Maclain was detained for days when he went through Inveraray, the town of the rival Clan Campbell, but still managed to deliver the oath, albeit several days late. The Secretary of State’s legal team wasn't interested in late documents. They rejected the MacDonalds's sworn allegiance to William, and set plans in place to cut the clan down, “root and branch.”

In late January or early February, 120 men under the command of Captain Robert Campbell arrived at the MacDonalds's in Glencoe, claiming to need shelter because a nearby fort was full. The MacDonalds offered their hospitality, as was custom, and the soldiers stayed there for nearly two weeks before Captain Drummond arrived with instructions to “put all to the sword under seventy.”

After playing cards with their victims and wishing them goodnight, the soldiers waited until the MacDonalds were asleep ... then murdered as many men as they could manage. In all, 38 people—some still in their beds—were killed. At least 40 women and children escaped, but fleeing into a blizzard blowing outside as their houses burned down meant that they all died of exposure.

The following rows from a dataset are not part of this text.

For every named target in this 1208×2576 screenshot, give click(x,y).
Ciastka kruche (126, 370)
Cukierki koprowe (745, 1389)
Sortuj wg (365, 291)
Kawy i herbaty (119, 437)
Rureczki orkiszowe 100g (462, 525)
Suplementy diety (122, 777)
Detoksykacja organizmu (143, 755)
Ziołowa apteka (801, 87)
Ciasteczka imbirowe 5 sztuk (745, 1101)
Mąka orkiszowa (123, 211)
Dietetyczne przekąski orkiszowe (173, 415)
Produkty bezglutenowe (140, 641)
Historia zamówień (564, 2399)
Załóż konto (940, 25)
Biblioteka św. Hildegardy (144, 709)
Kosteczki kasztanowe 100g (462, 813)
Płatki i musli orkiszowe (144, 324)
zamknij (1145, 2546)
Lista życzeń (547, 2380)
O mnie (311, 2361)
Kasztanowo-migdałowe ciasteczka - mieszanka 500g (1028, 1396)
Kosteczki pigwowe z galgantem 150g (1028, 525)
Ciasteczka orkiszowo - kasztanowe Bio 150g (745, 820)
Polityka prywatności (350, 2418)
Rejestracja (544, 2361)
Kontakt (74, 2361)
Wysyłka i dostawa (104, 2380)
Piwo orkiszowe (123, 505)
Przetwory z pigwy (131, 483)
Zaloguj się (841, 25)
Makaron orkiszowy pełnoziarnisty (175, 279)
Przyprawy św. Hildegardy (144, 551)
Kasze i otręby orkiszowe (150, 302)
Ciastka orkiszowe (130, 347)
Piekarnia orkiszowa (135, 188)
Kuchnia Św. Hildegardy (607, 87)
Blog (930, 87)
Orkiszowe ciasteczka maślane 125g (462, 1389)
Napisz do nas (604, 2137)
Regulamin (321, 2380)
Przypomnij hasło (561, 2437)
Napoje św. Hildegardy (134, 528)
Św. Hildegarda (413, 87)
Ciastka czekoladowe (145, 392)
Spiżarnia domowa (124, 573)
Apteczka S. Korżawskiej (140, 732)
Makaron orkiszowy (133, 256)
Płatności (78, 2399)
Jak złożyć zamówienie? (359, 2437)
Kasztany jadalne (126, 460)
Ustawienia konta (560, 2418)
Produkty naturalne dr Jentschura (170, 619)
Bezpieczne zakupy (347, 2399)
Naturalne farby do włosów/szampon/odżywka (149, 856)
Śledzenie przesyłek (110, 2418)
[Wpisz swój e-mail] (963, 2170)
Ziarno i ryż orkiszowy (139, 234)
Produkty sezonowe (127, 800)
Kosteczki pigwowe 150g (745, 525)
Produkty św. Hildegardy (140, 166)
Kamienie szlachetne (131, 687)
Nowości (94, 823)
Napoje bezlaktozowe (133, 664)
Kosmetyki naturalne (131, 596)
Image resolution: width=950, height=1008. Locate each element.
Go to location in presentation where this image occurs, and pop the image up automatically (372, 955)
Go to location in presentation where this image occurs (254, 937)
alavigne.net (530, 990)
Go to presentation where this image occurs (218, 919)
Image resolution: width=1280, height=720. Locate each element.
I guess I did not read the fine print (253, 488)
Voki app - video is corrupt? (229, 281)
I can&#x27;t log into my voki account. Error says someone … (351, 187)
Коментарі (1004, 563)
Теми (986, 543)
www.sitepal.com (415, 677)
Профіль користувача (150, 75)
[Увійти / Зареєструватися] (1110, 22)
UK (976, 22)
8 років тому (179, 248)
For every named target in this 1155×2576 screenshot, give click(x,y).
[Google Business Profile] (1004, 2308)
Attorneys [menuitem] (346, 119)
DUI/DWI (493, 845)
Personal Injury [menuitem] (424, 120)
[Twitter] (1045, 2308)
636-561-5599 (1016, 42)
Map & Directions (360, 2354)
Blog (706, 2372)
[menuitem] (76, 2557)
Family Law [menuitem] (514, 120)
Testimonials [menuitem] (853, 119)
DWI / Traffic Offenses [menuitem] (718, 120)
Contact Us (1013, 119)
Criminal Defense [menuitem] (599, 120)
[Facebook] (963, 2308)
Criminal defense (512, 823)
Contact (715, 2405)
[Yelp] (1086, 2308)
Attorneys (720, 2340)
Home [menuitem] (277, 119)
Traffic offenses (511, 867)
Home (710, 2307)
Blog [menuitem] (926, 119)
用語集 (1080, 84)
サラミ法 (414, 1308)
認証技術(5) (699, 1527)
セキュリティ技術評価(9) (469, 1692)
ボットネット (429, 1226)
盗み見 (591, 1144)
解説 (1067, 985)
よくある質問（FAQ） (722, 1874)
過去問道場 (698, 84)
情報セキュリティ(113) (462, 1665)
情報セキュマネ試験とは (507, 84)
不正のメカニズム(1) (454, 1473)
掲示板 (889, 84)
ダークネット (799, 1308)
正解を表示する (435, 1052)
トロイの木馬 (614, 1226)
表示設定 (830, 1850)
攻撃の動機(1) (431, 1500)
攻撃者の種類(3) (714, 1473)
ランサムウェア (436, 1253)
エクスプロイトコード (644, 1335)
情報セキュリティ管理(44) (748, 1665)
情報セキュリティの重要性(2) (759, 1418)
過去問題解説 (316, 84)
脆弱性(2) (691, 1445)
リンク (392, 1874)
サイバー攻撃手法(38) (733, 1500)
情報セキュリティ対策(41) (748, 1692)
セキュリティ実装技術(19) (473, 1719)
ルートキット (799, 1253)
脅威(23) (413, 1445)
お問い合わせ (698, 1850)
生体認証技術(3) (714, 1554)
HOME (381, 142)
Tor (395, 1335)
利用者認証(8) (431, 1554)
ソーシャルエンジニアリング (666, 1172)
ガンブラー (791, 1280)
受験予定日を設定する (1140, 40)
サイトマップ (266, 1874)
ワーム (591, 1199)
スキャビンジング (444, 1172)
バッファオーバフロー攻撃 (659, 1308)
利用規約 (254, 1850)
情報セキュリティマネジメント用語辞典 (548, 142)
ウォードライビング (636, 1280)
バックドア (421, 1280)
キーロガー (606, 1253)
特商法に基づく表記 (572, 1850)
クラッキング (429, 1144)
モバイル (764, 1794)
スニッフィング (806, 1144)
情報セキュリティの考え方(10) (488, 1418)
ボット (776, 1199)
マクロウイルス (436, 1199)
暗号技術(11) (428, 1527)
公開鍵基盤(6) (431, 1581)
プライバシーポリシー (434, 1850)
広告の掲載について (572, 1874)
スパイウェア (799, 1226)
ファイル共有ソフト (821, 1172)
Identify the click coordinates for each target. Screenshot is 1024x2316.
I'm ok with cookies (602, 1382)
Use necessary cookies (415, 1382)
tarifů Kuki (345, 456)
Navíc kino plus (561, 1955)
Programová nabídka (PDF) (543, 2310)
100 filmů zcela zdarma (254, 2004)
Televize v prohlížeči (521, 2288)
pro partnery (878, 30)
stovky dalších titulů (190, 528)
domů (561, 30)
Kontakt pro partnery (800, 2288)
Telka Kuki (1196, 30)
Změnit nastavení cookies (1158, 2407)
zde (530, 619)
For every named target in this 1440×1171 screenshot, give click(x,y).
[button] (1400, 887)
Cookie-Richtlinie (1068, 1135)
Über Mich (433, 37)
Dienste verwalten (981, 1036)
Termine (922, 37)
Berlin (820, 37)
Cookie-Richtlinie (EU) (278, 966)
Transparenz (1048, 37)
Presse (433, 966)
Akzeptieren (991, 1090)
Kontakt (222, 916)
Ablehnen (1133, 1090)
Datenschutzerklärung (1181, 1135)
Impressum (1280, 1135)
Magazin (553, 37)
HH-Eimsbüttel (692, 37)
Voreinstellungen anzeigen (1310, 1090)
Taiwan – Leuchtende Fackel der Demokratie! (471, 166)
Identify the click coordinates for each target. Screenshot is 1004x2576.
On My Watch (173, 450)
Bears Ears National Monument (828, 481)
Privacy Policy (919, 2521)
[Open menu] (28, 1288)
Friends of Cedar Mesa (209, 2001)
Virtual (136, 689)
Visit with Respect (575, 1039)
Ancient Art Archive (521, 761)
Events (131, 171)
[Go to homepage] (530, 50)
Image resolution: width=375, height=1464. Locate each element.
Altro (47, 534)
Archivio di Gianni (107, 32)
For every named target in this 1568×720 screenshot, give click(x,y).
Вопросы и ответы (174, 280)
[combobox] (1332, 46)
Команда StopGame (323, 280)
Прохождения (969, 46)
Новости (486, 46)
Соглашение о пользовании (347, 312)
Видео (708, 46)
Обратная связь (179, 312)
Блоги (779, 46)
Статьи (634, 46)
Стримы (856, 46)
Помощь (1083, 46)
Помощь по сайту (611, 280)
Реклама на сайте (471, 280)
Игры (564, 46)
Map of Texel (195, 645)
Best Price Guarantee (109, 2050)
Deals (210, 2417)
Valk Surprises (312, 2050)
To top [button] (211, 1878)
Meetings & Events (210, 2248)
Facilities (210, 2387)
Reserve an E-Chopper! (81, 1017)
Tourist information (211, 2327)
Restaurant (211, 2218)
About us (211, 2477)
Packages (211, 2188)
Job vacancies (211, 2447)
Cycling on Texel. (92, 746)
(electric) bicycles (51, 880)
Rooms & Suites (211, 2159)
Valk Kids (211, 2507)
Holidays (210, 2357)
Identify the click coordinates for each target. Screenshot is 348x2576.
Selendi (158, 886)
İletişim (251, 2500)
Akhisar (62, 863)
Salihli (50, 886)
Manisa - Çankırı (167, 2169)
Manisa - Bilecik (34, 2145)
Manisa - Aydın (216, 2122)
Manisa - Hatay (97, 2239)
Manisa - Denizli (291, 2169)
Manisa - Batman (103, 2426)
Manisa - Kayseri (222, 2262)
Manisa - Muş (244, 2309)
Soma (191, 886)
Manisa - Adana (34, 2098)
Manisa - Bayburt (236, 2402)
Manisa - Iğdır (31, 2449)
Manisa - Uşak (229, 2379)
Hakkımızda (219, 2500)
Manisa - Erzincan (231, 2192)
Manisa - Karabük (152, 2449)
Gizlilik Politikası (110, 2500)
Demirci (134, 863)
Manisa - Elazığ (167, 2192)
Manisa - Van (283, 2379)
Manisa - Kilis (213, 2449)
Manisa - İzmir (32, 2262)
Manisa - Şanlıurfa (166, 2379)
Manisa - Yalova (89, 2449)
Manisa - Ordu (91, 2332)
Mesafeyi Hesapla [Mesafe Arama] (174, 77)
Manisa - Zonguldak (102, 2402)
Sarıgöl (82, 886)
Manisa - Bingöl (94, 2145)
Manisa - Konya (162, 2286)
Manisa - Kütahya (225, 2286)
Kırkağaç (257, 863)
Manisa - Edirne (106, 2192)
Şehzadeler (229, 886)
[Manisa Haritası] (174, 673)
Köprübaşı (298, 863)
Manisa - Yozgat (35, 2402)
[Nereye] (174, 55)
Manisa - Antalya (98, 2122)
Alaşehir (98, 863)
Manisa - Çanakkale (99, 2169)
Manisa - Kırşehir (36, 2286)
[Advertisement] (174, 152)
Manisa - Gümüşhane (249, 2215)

The massacre was considered especially awful because it was “Slaughter Under Trust.” To this day, the door at Clachaig Inn in Glen Coe has a sign on the door that says "No hawkers or Campbells."

The Black Dinner

In November of 1440, the newly-appointed 6th Earl of Douglas, who was just 16, and his little brother David, were invited to join the 10-year-old King of Scotland, James II, for dinner at Edinburgh Castle. But it wasn’t the young King who had invited the Douglas brothers. The invitation had been issued by Sir William Crichton, Chancellor of Scotland, who feared that the Black Douglas (there was another clan called the Red Douglas) were growing too powerful.

As legend has it, the children were all getting along marvelously, enjoying food, entertainment and talking until the end of the dinner, when the head of a black bull was dropped on the table, symbolizing the death of the Black Douglas. The two young Douglases were dragged outside, given a mock trial, found guilty of high treason, and beheaded. It’s said that the Earl pleaded for his brother to be killed first so that the younger boy wouldn’t have to witness his older brother’s beheading.

Sir Walter Scott wrote this of the horrific event:

"Edinburgh Castle, toune and towre,
God grant thou sink for sin!
And that e'en for the black dinner
Earl Douglas gat therein."

This article has been updated for 2019.